Hi! You don’t know me, really, but we’ve been living near you for almost a year now. I just thought I’d say this: You’re ghetto. I get it. Some of my favorite people are ghetto. Hell, I understand that some people choose to live this way, so please, don’t be offended when I say it. More power to you, really, for choosing to live so free.
I’d also like to thank you for stealing the dryer from my front lawn that was being held for my brother to pick up. (Talking about ghetto, right? Dryer in the front lawn?) While I understand it’d been there quite a while, one can’t fault you for taking it without asking, now can we? I mean, how dare I think that it’d be safe there from bastards that think everything is theirs, right? You see, a few years ago, my brother was in a pretty bad car accident, that completely screwed up his memory. He might remember, and he might not. It mostly effects the short-term memory, where he’s concerned. So, thank you for relieving him of that. Air drying never hurt anyone, now, am I right?
Also, we would like to thank you for putting up a fence to hold your two mutts! That was so awesome to see the other day when we got home. I mean, why didn’t I think of throwing up a shitty, cheap fence and throw my trash in heaps on the other side of said fence. Ingenious! BRILLIANT! So, so thoughtful to us! We get to see all sorts of junk parts from your 4345.45 vehicles, as well as tree branches and piles of dog shit. Awesome.
I know we live in the desert, and as soon as you step outside it’s like instant sweat, so I’d also like to thank you for making it to where we don’t think its safe to have our kid play outside in the front yard anymore. Your mangy mutts almost took your fence down today trying to get at our dog when I let him outside to do his business, so I can just imagine what they’d do to a 4-year-old little girl. So, really, thanks! Thanks for saving me (and her) the effort of walking out our front door. I’m sure cabin fever is awesome this time of the year.

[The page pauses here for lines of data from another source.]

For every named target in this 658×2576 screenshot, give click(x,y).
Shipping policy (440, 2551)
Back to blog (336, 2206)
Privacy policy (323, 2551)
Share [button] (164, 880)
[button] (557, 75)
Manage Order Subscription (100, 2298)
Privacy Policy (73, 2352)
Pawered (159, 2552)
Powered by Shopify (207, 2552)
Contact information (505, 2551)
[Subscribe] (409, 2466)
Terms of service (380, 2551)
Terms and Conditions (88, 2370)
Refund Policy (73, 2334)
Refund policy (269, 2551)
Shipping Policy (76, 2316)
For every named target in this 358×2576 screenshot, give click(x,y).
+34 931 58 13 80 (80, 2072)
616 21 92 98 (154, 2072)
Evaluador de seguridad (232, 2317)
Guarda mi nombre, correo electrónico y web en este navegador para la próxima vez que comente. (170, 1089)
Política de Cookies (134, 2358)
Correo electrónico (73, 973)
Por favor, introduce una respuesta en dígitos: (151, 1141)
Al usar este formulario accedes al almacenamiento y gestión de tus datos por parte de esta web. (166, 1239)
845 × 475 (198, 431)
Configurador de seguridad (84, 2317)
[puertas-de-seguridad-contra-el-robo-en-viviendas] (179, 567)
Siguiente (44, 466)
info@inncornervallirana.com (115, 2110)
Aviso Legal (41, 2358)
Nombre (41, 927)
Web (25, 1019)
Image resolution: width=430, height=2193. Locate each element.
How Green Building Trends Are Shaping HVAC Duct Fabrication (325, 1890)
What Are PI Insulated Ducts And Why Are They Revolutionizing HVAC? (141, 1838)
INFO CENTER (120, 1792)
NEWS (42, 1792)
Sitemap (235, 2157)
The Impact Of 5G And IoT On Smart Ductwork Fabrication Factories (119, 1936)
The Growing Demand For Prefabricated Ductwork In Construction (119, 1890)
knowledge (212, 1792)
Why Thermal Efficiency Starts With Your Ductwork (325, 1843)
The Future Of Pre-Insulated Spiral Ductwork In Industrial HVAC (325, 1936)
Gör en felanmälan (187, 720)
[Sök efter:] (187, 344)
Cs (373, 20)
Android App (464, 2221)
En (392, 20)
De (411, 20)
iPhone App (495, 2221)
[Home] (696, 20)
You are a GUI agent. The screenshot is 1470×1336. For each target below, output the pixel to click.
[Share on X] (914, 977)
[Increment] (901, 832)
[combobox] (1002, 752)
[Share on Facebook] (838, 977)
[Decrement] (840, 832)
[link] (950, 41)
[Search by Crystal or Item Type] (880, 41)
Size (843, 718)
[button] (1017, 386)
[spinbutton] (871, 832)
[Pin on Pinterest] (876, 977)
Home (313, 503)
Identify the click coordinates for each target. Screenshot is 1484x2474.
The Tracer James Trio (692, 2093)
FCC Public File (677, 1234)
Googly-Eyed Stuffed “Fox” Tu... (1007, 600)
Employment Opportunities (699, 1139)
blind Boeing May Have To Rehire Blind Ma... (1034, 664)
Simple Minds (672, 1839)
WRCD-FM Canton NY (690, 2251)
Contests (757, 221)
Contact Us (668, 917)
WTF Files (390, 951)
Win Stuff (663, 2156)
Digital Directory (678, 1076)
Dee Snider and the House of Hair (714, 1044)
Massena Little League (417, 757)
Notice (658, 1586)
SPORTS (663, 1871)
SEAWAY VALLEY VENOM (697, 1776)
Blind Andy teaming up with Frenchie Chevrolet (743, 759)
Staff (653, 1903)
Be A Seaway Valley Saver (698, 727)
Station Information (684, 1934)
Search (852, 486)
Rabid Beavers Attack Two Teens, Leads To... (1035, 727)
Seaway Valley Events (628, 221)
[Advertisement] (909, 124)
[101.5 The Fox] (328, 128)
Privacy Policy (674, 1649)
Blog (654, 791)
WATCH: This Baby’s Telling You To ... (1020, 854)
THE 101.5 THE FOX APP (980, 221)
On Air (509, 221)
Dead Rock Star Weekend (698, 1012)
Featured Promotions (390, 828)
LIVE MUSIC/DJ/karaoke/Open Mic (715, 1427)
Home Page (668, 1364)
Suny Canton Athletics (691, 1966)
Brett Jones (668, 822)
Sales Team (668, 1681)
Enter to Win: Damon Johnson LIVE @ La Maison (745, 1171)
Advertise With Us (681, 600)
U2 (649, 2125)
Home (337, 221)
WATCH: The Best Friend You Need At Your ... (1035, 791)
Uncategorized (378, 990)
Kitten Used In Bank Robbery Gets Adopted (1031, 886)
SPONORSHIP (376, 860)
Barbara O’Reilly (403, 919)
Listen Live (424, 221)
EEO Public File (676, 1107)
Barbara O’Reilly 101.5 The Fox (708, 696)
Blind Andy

The music that’s played at all hours from your car radio is an awesome thing to live by, really. I mean, screw the rest of the people that work for a living, right? What, with whatever the crap that shit is trying to ooze out from your stock radio, we could all us a lullabye. So, thank you for that! You’re awesome people, truly you are. We’re so lucky to be breathing the same air as you.
I gotta say my favorite thing about living near you? It has to be the other day when we walked outside and your daughter, who is what? 3?, standing on top of the cab of your truck. How liberating!